ACERRANA-LIBERTAS STABIA 0-1
Acerrana: Loffredo, Ragosta, Scarpellini, Rivetti, Di Buono A. (56′ Barone), Castiglia, Di Buono V. (46′ Montano), Menna, Nazzaro, Ildebrande, Borragine (53′ Soriente). A disp.: Sannino, Schiavone, Soriano, D’Angelo, Di Gennaro. All.: Di Liddo.
Lib. Stabia: Graziano, Giorgio, Esposito U., Esposito L. (46′ Mosca), Caraviello, Bogliolo, Pascale, Riccio (58′ Cirillo), Squitieri (46′ Esposito G.), Caliendo, Di Ruocco F. A disp.: Labagnara, Migliozzi, Venditto, Di Ruocco V. All.: Esposito.
Arbitro: Nasti di Napoli
Rete: 40′ Di Ruocco F.
Note: Ammoniti: Menna, Caraviello, Pascale.
La Libertas Stabia, dopo il 6-1 della gara d’andata, ad Acerra ci arriva tranquilla e sicura della qualificazione. Mister Esposito, ad ogni modo ha chiesto ai suoi ragazzi di giocare da Libertas, non pensando al risultato dell’andata ed i ragazzi hanno eseguito. Gara che si è disputata su di un campo per equilibristi e sotto un’incessante pioggia per tutti i 90′, alla fine probabilmente entrambe le formazioni, se fosse stato possibile avrebbero fatto a meno di giocare. Bisogna infatti aspettare 30′ per vedere la primo tiro in porta, lo effettua Nazzaro di testa, ma c’è una deviazione in angolo. Al 38′ Di Ruocco F. ci prova di destro, tiro smorzato da un difensore e Loffredo para. Al 40′ Nazzaro serve una palla filtrante per Ildebrante, bravo Graziano a leggere ed anticipare in uscita. Siamo al 43′ Pascale, serve Di Ruocco sulla destra, l’esterno (oggi capitano), si porta a spasso il suo diretto, entra in area ed infila il portiere in uscita. Prima del fischio, si registra un colpo di testa di Squitieri con Loffredo che para a terra. La seconda frazione con il campo ancor piu pesante fa registrare solo due azioni degne di nota, entrambe con il giovanissimo Mosca, classe 94′ oggi all’esordio in prima squadra, sulla prima impegna severamente il portiere, sulla seconda il suo tentativo e leggermente alto, ad ogni modo il ragazzo dimostra di esserci…se son rose fioriranno. Ai quarti la Libertas incontrerà il Ctl Campania.
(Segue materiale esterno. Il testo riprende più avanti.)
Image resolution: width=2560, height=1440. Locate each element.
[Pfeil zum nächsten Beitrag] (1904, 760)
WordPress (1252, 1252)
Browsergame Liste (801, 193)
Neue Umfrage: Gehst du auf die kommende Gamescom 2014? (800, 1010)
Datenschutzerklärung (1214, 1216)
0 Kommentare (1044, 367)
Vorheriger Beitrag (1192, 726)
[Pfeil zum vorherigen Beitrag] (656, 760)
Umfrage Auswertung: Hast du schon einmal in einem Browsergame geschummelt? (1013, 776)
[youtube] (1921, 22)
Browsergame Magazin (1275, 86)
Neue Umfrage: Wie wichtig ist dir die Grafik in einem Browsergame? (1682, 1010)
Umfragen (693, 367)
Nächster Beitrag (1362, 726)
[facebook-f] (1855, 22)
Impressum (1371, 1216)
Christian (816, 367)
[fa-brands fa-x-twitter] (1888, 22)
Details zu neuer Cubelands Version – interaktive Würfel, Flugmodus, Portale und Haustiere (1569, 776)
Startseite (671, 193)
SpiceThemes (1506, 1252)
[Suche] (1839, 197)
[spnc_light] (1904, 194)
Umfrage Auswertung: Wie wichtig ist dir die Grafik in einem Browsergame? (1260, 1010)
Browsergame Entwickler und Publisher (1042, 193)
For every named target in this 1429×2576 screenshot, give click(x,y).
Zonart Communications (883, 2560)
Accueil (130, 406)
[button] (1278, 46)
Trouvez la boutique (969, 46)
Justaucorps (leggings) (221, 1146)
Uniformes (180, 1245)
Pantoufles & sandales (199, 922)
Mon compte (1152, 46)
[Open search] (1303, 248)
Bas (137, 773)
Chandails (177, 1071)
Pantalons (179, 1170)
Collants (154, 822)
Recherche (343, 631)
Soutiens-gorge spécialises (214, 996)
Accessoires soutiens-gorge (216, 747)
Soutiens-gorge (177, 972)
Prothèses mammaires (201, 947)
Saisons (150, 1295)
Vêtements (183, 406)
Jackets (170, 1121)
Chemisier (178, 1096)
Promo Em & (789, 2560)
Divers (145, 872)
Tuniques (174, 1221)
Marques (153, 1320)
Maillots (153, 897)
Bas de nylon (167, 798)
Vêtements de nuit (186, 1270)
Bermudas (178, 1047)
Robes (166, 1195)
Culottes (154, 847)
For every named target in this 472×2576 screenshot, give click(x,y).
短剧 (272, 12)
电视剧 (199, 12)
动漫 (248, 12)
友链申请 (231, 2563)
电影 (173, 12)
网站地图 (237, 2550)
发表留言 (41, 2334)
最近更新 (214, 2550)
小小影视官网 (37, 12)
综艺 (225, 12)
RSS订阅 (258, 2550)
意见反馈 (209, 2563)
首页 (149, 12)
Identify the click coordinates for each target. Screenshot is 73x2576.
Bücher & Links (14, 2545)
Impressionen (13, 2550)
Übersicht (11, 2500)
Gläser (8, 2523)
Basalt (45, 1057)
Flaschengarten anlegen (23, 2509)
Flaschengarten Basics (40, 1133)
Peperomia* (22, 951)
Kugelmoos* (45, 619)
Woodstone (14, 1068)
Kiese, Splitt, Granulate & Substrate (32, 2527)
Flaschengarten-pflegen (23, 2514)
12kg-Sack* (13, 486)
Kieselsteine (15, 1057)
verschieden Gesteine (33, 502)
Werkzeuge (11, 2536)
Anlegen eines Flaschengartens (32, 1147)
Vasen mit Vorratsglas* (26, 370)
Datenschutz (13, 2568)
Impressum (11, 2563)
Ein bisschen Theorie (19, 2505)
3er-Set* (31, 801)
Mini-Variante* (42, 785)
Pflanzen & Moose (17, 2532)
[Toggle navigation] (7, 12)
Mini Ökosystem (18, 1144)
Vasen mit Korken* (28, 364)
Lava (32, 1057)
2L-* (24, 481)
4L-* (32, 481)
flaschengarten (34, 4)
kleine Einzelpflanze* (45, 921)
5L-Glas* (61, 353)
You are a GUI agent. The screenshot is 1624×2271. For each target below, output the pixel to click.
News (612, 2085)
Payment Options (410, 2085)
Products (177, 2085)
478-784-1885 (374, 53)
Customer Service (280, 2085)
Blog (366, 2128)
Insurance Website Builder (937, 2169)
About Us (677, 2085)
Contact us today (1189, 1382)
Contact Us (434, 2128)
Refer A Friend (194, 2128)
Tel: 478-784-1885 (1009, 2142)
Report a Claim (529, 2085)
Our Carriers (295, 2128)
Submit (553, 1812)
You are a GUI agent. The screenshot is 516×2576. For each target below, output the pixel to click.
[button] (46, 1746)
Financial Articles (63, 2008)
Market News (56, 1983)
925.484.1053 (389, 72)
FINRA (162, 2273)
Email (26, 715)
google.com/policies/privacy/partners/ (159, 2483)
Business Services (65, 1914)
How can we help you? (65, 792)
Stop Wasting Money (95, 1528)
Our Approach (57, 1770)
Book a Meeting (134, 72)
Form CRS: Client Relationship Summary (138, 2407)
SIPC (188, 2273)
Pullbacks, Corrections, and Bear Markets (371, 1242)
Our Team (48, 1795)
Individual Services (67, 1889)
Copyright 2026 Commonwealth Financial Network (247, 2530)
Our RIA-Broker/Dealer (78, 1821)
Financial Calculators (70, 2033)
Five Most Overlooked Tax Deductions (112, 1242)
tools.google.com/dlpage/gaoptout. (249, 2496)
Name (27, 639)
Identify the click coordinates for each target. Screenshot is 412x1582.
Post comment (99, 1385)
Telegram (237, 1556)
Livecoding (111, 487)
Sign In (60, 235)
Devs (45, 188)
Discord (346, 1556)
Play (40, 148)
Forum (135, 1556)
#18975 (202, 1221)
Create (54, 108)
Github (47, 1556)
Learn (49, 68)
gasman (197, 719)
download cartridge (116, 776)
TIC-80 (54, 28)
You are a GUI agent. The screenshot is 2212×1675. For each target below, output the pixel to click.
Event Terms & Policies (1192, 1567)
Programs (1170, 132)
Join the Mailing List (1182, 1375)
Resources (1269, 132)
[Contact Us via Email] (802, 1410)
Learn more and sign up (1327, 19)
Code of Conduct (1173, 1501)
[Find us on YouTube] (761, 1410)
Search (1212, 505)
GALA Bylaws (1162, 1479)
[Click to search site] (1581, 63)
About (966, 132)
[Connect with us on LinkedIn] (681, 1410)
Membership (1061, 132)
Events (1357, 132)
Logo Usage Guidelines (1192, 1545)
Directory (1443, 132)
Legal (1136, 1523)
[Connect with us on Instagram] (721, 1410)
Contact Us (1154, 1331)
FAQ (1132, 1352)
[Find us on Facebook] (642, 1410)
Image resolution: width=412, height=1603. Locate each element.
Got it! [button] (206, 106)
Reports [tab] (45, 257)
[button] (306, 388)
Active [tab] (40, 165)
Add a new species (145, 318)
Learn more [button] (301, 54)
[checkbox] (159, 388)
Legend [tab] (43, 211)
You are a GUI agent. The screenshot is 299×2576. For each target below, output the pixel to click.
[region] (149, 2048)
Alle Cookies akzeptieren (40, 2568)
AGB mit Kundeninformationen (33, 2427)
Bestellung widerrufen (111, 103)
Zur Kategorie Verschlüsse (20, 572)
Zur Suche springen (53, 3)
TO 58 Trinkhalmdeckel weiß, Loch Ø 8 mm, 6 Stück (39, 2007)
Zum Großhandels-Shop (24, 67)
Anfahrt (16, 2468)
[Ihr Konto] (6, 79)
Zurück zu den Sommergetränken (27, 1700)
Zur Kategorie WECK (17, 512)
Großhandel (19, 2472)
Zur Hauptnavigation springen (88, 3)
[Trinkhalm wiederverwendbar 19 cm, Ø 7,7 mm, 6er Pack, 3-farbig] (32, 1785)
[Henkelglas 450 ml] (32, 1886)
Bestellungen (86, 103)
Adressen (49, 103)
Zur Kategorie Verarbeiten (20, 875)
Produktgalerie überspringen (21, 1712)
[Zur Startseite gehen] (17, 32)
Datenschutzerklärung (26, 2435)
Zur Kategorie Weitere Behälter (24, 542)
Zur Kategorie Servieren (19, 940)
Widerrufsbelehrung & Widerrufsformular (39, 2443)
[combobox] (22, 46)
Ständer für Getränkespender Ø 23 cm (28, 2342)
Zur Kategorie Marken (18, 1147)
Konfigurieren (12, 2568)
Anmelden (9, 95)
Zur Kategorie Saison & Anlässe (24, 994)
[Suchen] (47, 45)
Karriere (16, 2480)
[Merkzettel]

N.L.
IPPOGRIFO-SERRE 2-0
Ippogrifo: Calò, Luce, Giardino, Vitiello, Borrelli, Criscuolo, Bizzarro, Martone (87’ Falcini), Guadagnuolo. Strazzullo (84’ D’Antò), Sticco (77’ Aurino). A disp.: Puleo, Landi, Florese, Giocondo. All.: Sodano.
Serre: Calamusa, Rossi, Scippa, Abate, Manzi, D’Andria (75’ Tulimieri K.), Vicino (63’ Santaniello), Di Maio, Genova (82’ Gioia), Balzamo, Marrandino. A disp.: Carotenuto, Della Vecchia, Tulimieri F., Pecora. All.: Pietropinto.
Arbitro: Gravino di Caserta
Reti: 68’ Sticco, 79’ Aurino
Note: Ammoniti: Sticco, Giardino, Scippa, Abate, Balzamo.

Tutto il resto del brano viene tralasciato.